Items from a dataset

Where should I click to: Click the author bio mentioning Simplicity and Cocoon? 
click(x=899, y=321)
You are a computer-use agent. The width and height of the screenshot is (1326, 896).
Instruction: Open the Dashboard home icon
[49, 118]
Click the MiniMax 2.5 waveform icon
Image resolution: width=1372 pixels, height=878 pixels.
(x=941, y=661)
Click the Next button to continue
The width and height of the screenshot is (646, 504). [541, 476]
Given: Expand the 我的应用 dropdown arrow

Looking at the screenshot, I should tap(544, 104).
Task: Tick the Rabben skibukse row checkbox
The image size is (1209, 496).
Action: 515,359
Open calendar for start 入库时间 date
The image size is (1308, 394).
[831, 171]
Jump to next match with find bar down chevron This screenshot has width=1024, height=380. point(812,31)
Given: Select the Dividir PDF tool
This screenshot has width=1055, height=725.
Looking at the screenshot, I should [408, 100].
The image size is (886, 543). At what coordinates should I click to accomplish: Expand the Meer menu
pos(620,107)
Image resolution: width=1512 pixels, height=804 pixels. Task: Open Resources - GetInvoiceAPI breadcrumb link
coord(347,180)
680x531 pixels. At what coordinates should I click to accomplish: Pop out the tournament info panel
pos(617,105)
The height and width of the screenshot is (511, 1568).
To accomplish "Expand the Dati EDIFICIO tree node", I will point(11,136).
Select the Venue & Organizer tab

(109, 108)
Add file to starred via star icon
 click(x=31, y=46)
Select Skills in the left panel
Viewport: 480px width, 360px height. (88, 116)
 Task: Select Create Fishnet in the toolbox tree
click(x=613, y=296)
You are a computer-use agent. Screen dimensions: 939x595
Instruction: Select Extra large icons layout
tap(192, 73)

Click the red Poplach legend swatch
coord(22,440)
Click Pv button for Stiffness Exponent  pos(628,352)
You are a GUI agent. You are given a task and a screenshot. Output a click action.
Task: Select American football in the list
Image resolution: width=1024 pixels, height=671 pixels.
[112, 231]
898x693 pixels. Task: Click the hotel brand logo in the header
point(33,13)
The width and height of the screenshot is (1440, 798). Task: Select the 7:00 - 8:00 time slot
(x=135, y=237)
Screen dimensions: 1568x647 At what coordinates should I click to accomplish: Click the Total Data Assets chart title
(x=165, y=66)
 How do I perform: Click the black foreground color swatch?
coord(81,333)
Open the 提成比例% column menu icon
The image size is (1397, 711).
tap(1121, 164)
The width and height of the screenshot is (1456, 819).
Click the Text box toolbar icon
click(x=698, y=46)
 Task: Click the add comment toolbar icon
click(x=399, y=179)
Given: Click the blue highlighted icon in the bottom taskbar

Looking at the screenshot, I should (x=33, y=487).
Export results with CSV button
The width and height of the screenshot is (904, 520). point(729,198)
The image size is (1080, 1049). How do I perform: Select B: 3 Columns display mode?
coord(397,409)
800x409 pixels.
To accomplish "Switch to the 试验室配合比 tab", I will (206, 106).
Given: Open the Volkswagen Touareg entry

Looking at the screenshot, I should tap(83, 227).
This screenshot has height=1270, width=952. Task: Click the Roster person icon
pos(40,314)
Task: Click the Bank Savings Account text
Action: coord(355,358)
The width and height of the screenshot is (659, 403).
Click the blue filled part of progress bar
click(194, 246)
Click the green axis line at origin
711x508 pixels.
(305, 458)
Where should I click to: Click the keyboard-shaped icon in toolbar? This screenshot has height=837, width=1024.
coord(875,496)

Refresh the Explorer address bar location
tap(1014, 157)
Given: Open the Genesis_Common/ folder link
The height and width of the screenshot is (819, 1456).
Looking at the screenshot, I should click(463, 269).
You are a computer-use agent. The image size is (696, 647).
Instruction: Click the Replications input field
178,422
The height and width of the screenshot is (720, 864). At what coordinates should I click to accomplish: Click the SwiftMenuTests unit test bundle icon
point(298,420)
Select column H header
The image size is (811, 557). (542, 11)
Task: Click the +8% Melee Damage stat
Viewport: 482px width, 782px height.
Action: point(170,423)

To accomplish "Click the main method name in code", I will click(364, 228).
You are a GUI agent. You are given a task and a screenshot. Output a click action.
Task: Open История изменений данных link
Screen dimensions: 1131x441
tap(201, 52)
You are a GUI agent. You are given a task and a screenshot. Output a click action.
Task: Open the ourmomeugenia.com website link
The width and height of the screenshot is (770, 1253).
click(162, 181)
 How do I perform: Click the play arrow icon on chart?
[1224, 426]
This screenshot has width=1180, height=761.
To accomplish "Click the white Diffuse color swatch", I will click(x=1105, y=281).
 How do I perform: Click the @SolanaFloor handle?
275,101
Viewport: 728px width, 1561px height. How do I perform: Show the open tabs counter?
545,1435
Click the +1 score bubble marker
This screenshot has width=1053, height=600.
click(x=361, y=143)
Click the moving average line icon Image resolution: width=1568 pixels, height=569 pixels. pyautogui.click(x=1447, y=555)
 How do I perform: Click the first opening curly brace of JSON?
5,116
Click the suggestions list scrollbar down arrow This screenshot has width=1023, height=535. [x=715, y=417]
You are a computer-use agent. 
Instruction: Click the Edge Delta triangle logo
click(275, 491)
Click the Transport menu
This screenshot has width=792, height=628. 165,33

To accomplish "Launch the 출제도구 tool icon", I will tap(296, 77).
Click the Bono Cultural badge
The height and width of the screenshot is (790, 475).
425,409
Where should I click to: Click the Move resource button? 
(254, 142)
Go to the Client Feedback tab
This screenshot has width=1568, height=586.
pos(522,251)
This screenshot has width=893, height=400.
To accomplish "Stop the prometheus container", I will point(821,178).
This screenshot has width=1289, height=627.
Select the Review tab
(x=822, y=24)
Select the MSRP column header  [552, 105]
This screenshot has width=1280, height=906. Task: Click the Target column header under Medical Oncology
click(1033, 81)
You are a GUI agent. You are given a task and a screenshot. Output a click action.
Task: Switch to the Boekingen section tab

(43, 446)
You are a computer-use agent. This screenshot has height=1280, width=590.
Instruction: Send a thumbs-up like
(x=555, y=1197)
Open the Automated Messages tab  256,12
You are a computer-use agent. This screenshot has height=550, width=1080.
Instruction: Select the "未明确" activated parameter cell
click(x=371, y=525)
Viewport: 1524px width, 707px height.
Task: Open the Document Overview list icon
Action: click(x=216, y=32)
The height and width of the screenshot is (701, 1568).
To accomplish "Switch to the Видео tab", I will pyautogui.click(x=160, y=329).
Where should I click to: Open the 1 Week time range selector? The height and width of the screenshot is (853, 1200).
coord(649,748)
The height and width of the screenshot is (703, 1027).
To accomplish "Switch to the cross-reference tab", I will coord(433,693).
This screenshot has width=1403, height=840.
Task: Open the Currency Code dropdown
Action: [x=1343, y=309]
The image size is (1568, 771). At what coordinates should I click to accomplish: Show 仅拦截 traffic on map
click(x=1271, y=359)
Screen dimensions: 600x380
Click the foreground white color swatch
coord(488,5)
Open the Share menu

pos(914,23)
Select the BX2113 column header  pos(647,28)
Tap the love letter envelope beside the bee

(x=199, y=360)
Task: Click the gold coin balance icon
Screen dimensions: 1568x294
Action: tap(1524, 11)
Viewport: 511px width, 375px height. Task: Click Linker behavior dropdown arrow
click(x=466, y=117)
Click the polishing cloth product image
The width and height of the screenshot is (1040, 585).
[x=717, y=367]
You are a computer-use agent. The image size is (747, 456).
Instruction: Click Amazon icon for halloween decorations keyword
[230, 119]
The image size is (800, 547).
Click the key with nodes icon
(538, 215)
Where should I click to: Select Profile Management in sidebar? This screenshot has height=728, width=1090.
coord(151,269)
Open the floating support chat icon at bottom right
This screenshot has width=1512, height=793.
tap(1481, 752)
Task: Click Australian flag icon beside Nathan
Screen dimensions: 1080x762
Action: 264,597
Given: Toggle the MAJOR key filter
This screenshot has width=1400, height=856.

▸ Your goal: This exercise asks for an exact repeat of the lines from the one holding "Task: Click the gold coin balance icon" through the end of the data above.

▸ Reply:
Task: Click the gold coin balance icon
Screen dimensions: 1568x294
Action: tap(1524, 11)
Viewport: 511px width, 375px height. Task: Click Linker behavior dropdown arrow
click(x=466, y=117)
Click the polishing cloth product image
The width and height of the screenshot is (1040, 585).
[x=717, y=367]
You are a computer-use agent. The image size is (747, 456).
Instruction: Click Amazon icon for halloween decorations keyword
[230, 119]
The image size is (800, 547).
Click the key with nodes icon
(538, 215)
Where should I click to: Select Profile Management in sidebar? This screenshot has height=728, width=1090.
coord(151,269)
Open the floating support chat icon at bottom right
This screenshot has width=1512, height=793.
tap(1481, 752)
Task: Click Australian flag icon beside Nathan
Screen dimensions: 1080x762
Action: 264,597
Given: Toggle the MAJOR key filter
This screenshot has width=1400, height=856.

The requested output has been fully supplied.